Work item
Nothing below is to be printed except the lines between the line holding "Click the Delete" and the line holding "Close the map info popup", inclusive, each exactly as it appears.

Record set

•••

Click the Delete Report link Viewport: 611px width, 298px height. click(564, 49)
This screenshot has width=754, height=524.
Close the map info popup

•••

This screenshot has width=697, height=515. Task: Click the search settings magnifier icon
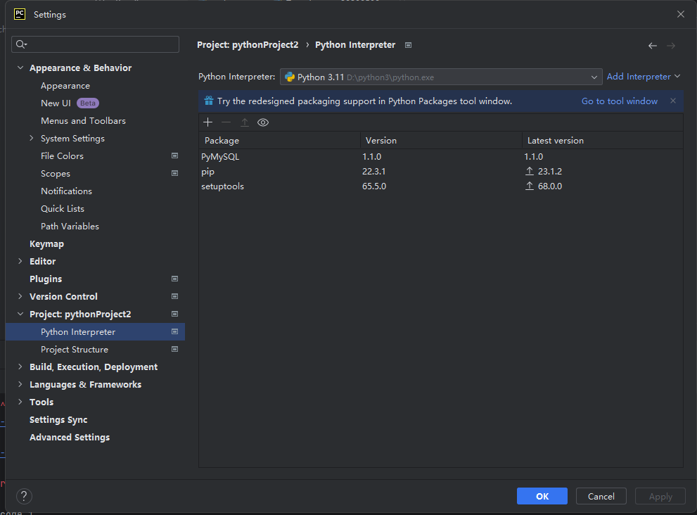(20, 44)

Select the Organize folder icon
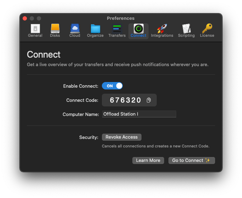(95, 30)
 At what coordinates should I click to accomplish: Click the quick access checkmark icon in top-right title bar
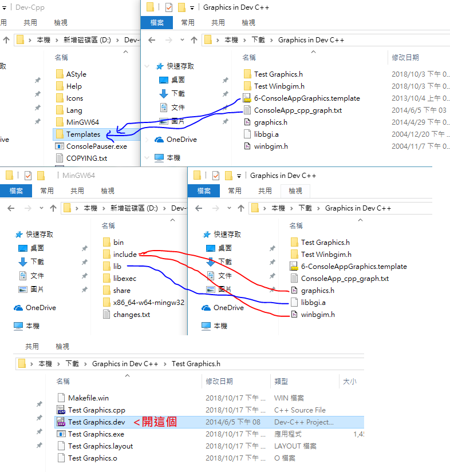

•••

Completed task
Click the Delete Report link Viewport: 611px width, 298px height. click(564, 49)
This screenshot has width=754, height=524.
Close the map info popup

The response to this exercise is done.